*Required work*.
Please write back every entry exactly, character for character.

Stored records

▬▬▬

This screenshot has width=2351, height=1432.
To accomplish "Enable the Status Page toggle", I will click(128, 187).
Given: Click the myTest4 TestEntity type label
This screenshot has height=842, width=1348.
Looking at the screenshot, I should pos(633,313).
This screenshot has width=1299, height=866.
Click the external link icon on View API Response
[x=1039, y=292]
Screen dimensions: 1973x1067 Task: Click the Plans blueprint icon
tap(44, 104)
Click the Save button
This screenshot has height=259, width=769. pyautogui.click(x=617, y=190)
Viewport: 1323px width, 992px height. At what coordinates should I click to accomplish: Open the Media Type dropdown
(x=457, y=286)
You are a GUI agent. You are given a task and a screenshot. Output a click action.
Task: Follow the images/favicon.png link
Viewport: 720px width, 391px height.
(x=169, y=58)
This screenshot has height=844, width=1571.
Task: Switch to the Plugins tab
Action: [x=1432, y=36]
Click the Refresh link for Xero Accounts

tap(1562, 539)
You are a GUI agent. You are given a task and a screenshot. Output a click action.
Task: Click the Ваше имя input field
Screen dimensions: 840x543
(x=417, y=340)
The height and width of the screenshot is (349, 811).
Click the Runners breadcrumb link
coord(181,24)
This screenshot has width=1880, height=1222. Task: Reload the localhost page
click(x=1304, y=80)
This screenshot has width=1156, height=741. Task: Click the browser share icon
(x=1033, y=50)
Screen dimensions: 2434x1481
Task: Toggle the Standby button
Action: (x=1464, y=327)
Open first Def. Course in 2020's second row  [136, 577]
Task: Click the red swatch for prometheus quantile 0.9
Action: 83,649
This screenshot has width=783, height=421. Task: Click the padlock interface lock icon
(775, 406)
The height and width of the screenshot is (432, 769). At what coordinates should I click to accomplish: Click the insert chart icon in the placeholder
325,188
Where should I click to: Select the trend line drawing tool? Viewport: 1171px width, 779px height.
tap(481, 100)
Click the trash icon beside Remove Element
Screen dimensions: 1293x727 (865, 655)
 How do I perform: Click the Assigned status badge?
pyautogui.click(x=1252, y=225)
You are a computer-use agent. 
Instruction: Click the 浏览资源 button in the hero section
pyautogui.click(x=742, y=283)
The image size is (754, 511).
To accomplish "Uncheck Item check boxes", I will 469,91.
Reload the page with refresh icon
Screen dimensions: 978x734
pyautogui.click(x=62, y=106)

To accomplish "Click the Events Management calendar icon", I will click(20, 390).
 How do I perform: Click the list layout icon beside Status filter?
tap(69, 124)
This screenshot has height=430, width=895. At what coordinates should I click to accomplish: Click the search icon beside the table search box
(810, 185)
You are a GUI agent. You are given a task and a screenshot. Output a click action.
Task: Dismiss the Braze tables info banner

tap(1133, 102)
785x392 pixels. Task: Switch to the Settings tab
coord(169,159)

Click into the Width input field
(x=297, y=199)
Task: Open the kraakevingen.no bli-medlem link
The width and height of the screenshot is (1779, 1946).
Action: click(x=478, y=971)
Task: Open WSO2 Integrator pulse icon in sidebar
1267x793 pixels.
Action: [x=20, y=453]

▬▬▬

*Answer box*.
This screenshot has width=2351, height=1432.
To accomplish "Enable the Status Page toggle", I will click(128, 187).
Given: Click the myTest4 TestEntity type label
This screenshot has height=842, width=1348.
Looking at the screenshot, I should pos(633,313).
This screenshot has width=1299, height=866.
Click the external link icon on View API Response
[x=1039, y=292]
Screen dimensions: 1973x1067 Task: Click the Plans blueprint icon
tap(44, 104)
Click the Save button
This screenshot has height=259, width=769. pyautogui.click(x=617, y=190)
Viewport: 1323px width, 992px height. At what coordinates should I click to accomplish: Open the Media Type dropdown
(x=457, y=286)
You are a GUI agent. You are given a task and a screenshot. Output a click action.
Task: Follow the images/favicon.png link
Viewport: 720px width, 391px height.
(x=169, y=58)
This screenshot has height=844, width=1571.
Task: Switch to the Plugins tab
Action: [x=1432, y=36]
Click the Refresh link for Xero Accounts

tap(1562, 539)
You are a GUI agent. You are given a task and a screenshot. Output a click action.
Task: Click the Ваше имя input field
Screen dimensions: 840x543
(x=417, y=340)
The height and width of the screenshot is (349, 811).
Click the Runners breadcrumb link
coord(181,24)
This screenshot has width=1880, height=1222. Task: Reload the localhost page
click(x=1304, y=80)
This screenshot has width=1156, height=741. Task: Click the browser share icon
(x=1033, y=50)
Screen dimensions: 2434x1481
Task: Toggle the Standby button
Action: (x=1464, y=327)
Open first Def. Course in 2020's second row  [136, 577]
Task: Click the red swatch for prometheus quantile 0.9
Action: 83,649
This screenshot has width=783, height=421. Task: Click the padlock interface lock icon
(775, 406)
The height and width of the screenshot is (432, 769). At what coordinates should I click to accomplish: Click the insert chart icon in the placeholder
325,188
Where should I click to: Select the trend line drawing tool? Viewport: 1171px width, 779px height.
tap(481, 100)
Click the trash icon beside Remove Element
Screen dimensions: 1293x727 (865, 655)
 How do I perform: Click the Assigned status badge?
pyautogui.click(x=1252, y=225)
You are a computer-use agent. 
Instruction: Click the 浏览资源 button in the hero section
pyautogui.click(x=742, y=283)
The image size is (754, 511).
To accomplish "Uncheck Item check boxes", I will 469,91.
Reload the page with refresh icon
Screen dimensions: 978x734
pyautogui.click(x=62, y=106)

To accomplish "Click the Events Management calendar icon", I will click(20, 390).
 How do I perform: Click the list layout icon beside Status filter?
tap(69, 124)
This screenshot has height=430, width=895. At what coordinates should I click to accomplish: Click the search icon beside the table search box
(810, 185)
You are a GUI agent. You are given a task and a screenshot. Output a click action.
Task: Dismiss the Braze tables info banner

tap(1133, 102)
785x392 pixels. Task: Switch to the Settings tab
coord(169,159)

Click into the Width input field
(x=297, y=199)
Task: Open the kraakevingen.no bli-medlem link
The width and height of the screenshot is (1779, 1946).
Action: click(x=478, y=971)
Task: Open WSO2 Integrator pulse icon in sidebar
1267x793 pixels.
Action: [x=20, y=453]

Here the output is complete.